Kahvaltı yaptıktan sonra Moods’tan çıkıp sola dönerek kanal boyunca aşağıya yürüdük. Daha önce internetten Van Gogh Müzesi biletleri almıştık. Van Gogh Müzesi, birçok müzenin olduğu Museumplein’de(Müze Meydanı). Gidiş tarihiniz netleştiğinde internetten müze bileti almanızı tavsiye ederim. Biz gittiğimizde müzenin önünde uzun bir kuyruk vardı. Biletinizi alırken tarih ve saat belirtiyorsunuz. Tam o saatte müze önünde olduğunuzda, giriş kapısının hemen yanındaki özel girişten giriş yapıyorsunuz.

Van Gogh Müzesi’ne gitmenizi tavsiye ederim. Müzeye girdiğinizde sağdaki vestiyere ücretsiz olarak montonuzu verip rahatça gezebilirsiniz. Ayrıca müzenin içerisinde hediyelik eşyalar alabileceğiniz güzel bir mağazası var.
Müzeden çıktıktan sonra Museumplein’da bulunan ve her daim kalabalık olan I amsterdam yazısının önünde fotoğraf çektirebilirsiniz.


Daha tenha olduğundan fotoğraf çektirmek için sabah saatlerini tercih edebilirsiniz. I amsterdam yazısından sonra trenle 20 dakika uzaklıkta yel değirmenlerin olduğu Zaanse Schans köyüne gitmek üzere Museumplein’ın köşesindeki tramvay durağına gittik. Durak Hollanda ulusal müzesi olan ve birçok sanat eserinin sergilendiği Rijksmuseum var.

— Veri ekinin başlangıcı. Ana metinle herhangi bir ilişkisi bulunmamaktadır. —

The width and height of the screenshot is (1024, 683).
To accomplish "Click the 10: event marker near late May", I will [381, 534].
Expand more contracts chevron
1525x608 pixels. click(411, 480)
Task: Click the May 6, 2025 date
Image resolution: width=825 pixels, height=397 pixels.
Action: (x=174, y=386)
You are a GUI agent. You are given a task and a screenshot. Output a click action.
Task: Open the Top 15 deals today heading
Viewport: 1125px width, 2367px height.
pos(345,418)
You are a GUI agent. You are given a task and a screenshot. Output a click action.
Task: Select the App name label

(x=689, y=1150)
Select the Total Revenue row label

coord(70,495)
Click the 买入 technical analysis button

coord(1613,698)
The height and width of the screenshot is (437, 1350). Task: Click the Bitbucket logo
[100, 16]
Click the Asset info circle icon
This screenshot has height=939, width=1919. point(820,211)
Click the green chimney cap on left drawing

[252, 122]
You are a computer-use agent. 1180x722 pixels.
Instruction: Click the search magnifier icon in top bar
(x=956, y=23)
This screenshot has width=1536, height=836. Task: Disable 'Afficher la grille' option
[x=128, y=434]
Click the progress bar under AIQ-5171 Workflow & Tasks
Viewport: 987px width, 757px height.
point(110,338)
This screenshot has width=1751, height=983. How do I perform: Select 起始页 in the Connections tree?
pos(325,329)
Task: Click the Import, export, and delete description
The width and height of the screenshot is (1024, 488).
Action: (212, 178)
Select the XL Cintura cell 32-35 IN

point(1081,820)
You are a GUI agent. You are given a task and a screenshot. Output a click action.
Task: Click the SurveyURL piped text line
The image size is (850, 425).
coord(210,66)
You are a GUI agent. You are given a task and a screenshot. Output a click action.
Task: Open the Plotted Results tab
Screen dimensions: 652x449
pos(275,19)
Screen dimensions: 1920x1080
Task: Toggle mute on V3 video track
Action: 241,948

Rijksmuseum’un internet sitesine ulaşmak için lütfen tıklayın. İnternet sitesindeki Online Tickets bölümüne girerek önceden bilet alabiliyorsunuz.
Müze gezimiz bittikten sonra Hollanda’nın yeldeğirmenlerini görmek için 20 dakika uzaklıktaki Zaanse Schans köyüne gitmeye karar verdik. Zaanse Schans’a giden trenler Amsterdam Centraal’den kalkıyor. İstasyona gitmek için I amsterdam yazısının yanındaki tramvay durağına yürüdük.
Tramvay biletini tramvayın içerisinden, vatmandan alabiliyorsunuz. 1 saatlik, 1 günlük, 2 günlük, 3 günlük biletler satılıyor. Biletinizi ilk okuttuğunuzda geçerliliği başlıyor.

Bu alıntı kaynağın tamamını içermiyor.